---------- SOURCE MATERIAL ----------

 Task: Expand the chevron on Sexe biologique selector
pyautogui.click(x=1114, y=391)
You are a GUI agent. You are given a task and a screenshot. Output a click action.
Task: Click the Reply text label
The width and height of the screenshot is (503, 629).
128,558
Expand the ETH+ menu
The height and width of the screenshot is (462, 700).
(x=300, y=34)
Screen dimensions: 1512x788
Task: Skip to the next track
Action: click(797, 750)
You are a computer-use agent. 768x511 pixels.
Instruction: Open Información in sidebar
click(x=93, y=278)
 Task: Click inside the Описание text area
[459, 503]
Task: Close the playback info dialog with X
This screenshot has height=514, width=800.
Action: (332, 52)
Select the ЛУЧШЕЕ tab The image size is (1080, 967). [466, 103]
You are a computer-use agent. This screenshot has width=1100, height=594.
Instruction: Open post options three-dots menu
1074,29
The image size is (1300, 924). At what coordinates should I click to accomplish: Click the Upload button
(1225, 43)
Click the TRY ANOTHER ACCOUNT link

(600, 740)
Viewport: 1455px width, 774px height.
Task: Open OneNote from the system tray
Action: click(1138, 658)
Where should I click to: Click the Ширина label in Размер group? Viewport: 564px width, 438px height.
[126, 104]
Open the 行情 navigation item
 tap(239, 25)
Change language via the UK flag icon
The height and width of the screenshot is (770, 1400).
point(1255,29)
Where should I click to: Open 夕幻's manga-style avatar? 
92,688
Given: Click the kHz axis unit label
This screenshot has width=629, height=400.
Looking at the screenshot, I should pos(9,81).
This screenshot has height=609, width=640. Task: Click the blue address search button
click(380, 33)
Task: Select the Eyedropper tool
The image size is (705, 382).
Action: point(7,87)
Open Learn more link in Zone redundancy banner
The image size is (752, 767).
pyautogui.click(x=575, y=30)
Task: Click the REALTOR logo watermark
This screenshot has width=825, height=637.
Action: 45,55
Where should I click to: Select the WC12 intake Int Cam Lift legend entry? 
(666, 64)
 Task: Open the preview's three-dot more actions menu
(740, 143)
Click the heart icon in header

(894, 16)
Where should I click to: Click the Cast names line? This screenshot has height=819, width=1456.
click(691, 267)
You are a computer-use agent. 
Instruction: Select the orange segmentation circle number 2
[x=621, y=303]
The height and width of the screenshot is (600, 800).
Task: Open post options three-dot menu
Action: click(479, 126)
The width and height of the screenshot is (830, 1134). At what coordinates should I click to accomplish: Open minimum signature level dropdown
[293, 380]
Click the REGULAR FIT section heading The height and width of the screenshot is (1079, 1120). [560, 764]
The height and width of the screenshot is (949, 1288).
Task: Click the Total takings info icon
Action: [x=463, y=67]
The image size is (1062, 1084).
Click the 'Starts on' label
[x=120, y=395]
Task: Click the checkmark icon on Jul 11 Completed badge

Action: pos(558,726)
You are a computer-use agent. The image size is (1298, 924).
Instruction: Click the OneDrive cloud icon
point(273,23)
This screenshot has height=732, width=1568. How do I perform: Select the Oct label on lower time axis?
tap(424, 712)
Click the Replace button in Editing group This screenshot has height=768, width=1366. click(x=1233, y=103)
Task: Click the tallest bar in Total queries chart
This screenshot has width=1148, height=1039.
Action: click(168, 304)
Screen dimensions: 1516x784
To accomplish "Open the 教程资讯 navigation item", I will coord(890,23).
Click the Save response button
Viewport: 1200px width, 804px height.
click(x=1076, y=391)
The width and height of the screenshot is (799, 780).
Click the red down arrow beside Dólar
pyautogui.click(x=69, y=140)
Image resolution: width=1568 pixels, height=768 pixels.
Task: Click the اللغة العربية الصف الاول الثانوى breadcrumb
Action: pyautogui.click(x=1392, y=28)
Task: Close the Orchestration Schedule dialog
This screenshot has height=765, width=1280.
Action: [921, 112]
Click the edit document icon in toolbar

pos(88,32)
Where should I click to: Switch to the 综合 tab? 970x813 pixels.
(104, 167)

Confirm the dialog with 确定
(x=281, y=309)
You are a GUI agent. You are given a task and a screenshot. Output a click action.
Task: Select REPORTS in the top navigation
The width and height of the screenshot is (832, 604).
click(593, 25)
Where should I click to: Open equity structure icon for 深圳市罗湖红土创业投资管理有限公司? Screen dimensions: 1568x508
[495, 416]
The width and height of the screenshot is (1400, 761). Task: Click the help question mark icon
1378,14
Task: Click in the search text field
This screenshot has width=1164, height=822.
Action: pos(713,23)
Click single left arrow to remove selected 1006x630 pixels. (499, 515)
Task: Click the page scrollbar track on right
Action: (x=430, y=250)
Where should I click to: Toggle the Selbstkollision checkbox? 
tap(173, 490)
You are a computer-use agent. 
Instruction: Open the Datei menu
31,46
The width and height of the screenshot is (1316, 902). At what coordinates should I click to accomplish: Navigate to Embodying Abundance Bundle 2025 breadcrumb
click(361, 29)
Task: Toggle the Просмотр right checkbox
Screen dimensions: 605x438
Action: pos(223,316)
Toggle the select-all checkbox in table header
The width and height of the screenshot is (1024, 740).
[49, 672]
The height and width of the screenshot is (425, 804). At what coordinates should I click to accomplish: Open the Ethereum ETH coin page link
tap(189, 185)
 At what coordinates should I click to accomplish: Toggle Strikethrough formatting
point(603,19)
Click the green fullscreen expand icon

----------

● **ABOUT THIS EXERCISE**
If a line in the records holds the string "computer", copy it.

● **FINISHED EXERCISE**
You are a computer-use agent. 768x511 pixels.
You are a computer-use agent. This screenshot has width=1100, height=594.
You are a computer-use agent. 
You are a computer-use agent. The image size is (1298, 924).
You are a computer-use agent. 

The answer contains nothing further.